**Supplied text:**
"""

OKLAHOMA CITY -- Caton Hill built a reputation as a hard-nosed player for Oklahoma, a rugged rebounder who played in a school-record 140 games. Her coach calls her a player who defines the Sooners' program.
Hill, now a U.S. Army captain, said Wednesday that lessons learned from her basketball career should help her deal with challenges she might face while on combat duty in Afghanistan. She leaves for a one-year deployment on Friday -- and she's nervous.
"It will be a great experience, but it's still scary," said Hill, who is from Ada. "You have to respect the situation. ... It's not like I'm going out and doing a lot of risky business, but I'm still there [in Afghanistan] and I'm a flight surgeon. There is some anxiety, but a lot of stuff you can't control, so I focus on what I can control."
Hill said she will serve as a flight doctor for the Army's 3rd Infantry Division, Combat Aviation Brigade, 4th Battalion, 3rd Aviation Regiment -- also known as the "Task Force Brawlers" -- primarily working with helicopter pilots on the front lines.

"""

[Data drawn from a collection]
"""

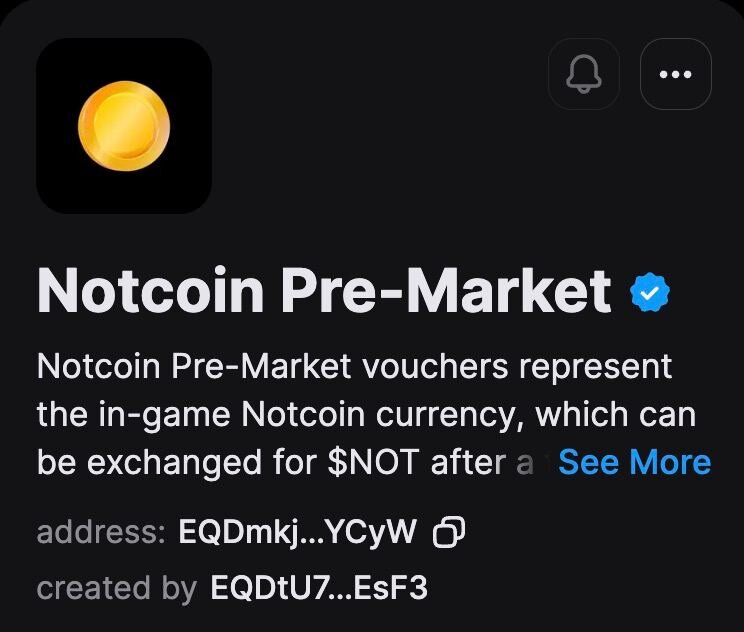The width and height of the screenshot is (744, 632).
Task: Open creator address EQDtU7...EsF3
Action: click(319, 587)
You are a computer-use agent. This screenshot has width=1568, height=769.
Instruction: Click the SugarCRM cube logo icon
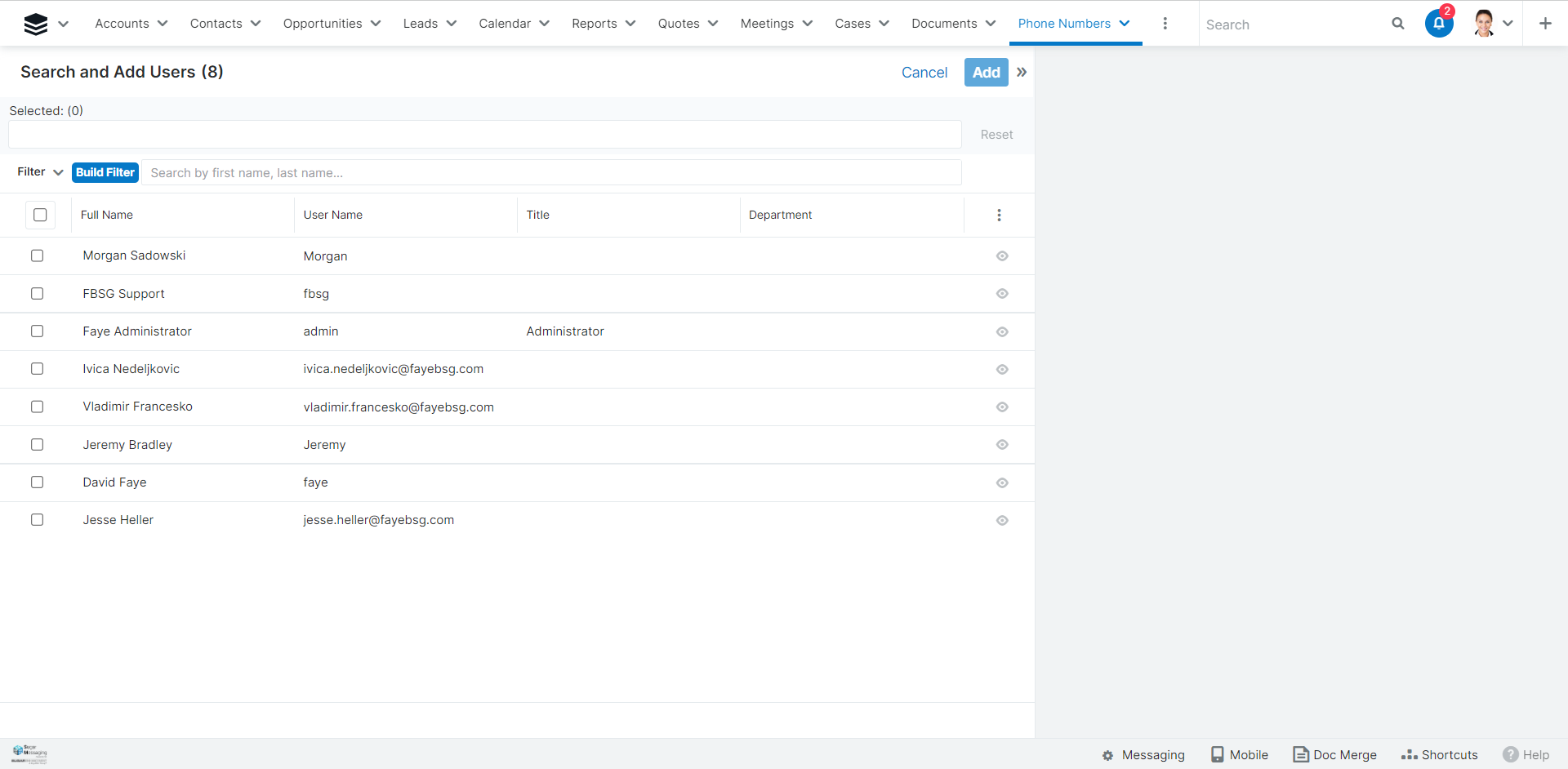36,24
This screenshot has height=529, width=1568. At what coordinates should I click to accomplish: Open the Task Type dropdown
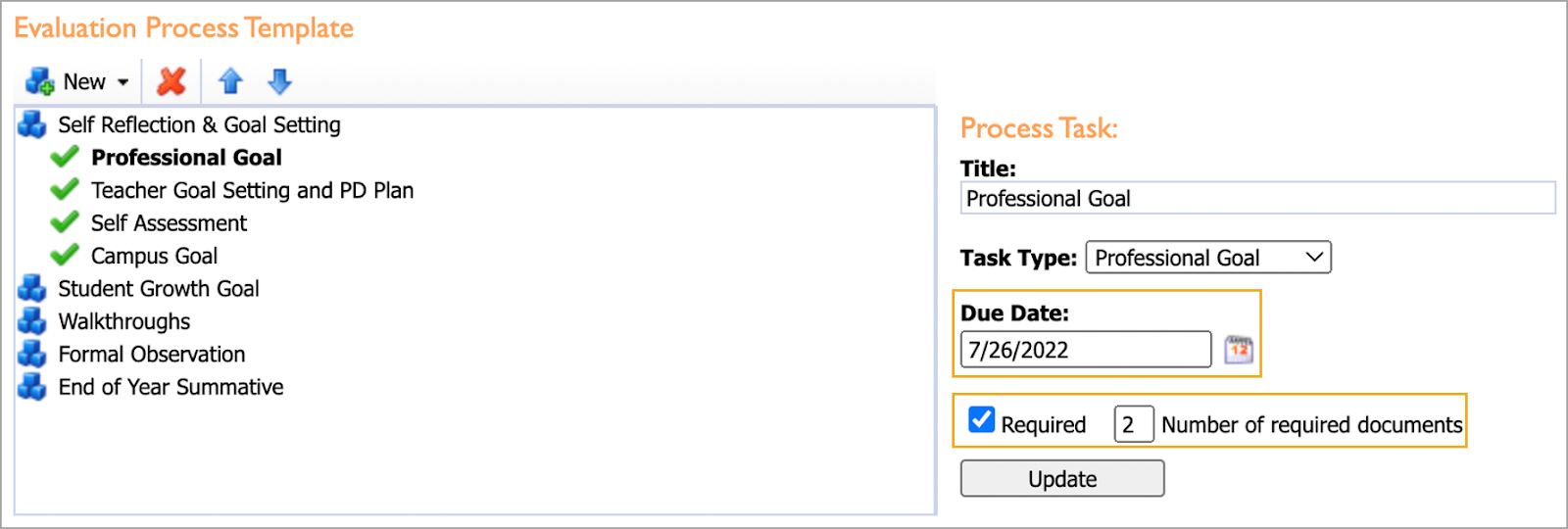click(1208, 258)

"""

**Directions for this task:** How long is Hill's deployment, according to the Caton Hill article? The rows are separate material with no connection to the Caton Hill article.

**Reply to the exercise:** Her deployment lasts one year.